The TeamLease study was conducted among 300 employers across 10 key sectors — aviation, BPO/ITeS, real estate, education, e-commerce, BFSI, IT, manufacturing, retail and tourism. TeamLease Services co-founder and executive VP Rituparna Chakraborty says, “Historical data shows that the Indian workforce has been losing women workers at the rate of 28 lakh per year for seven years from 2004-05 to 2011-12. The net job loss (11-18 lakh for 10 sectors for FY19) over and above this number is attributable solely to the Amended Maternity Act.”

Again, there is no clarity on how the two are connected and on whether these women have taken maternity leave and whether they are or aren’t returning to the workforce.

To run with one study of 300 people, to decry a much-needed progressive Maternity Act, seems more than a little ill-informed and myopic.
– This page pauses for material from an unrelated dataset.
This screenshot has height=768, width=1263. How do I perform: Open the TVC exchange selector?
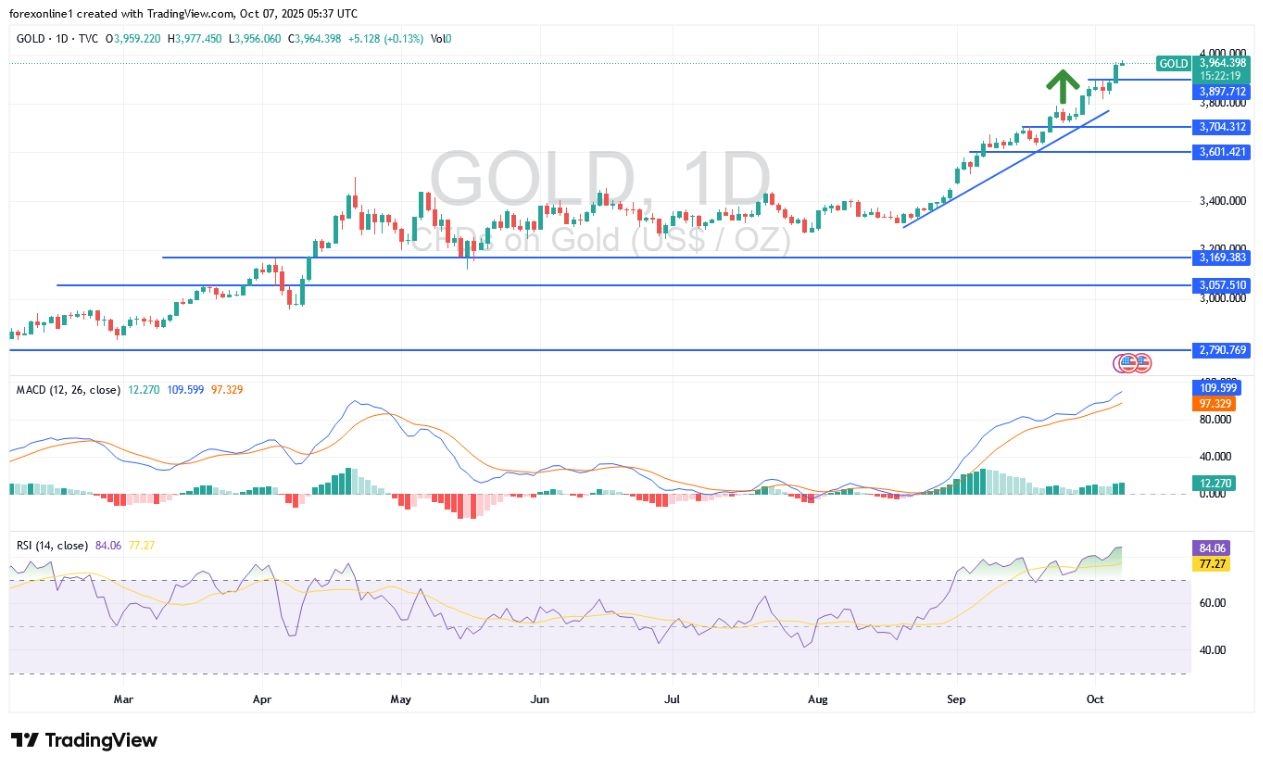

Economists in the US, who have been studying the economic benefits of paid maternity leave, have stated, “Paid leave raises the probability that mothers return to employment later, and then work more hours and earn higher wages. Paid leave does not necessarily help businesses — but it does not seem to hurt them, either.” That we are still questioning this in India, is frankly shocking and symptomatic of our attitude of giving women the short end of the stick and not seeing the bigger picture.

Again, in a display of irrationality, the TOI report states: “Employers have indicated in the study that post-maternity attrition, which used to be a staggering 56 per cent, would come down to 33 per cent over the medium term after the amendment. While the post-maternity retention cost (at 80-135 per cent of annual salary for each beneficiary woman employee) is seen as a judicious investment by some employers, others see it as a prohibitively expensive proposition. The 100 per cent employer-funded model of the Act is seen as unviable by some sections of industry.”
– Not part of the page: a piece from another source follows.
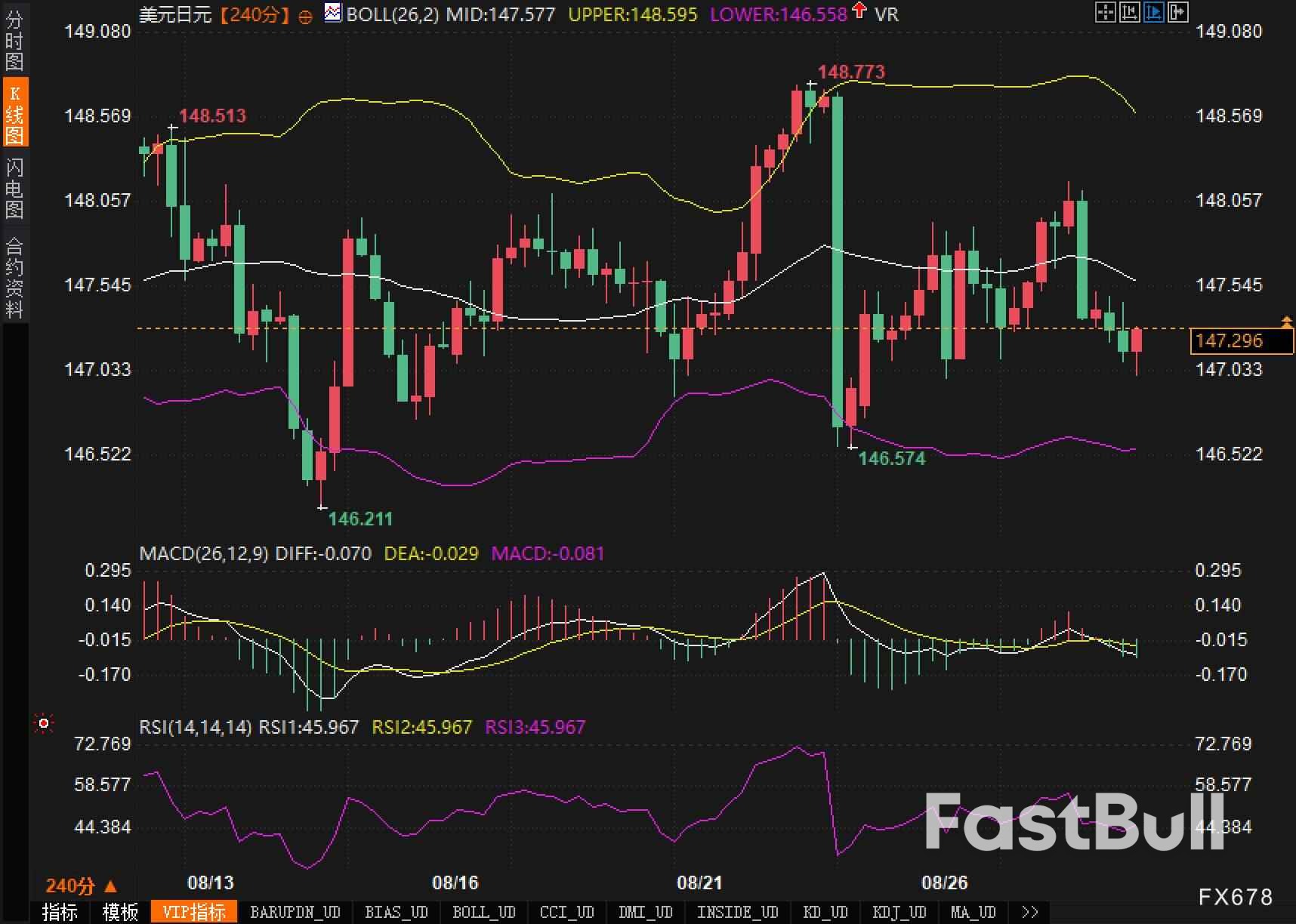This screenshot has width=1296, height=924.
Task: Open 合约资料 contract info tab
Action: pos(14,277)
When short-term business gains start dictating whether or not a government measure — which will benefit an entire section of society and the country’s GDP in the long term — is worth the monetary pain, and editorials start propagating this view, you know that lucre is what makes the world spin. And that while India might have the third-highest number of billionaires in the world, India will remain 120 among 131 countries in female labour force participation rates and at 17 per cent of GDP the economic contribution of Indian women will remain less than half the global average.

Maybe someone should inform TOI and TeamLease that India could “boost its growth by 1.5 percentage points to 9 per cent per year if around 50 per cent of women could join the workforce”. I didn’t say it, the World Bank did. Now that might be a finding worth reporting and propagating.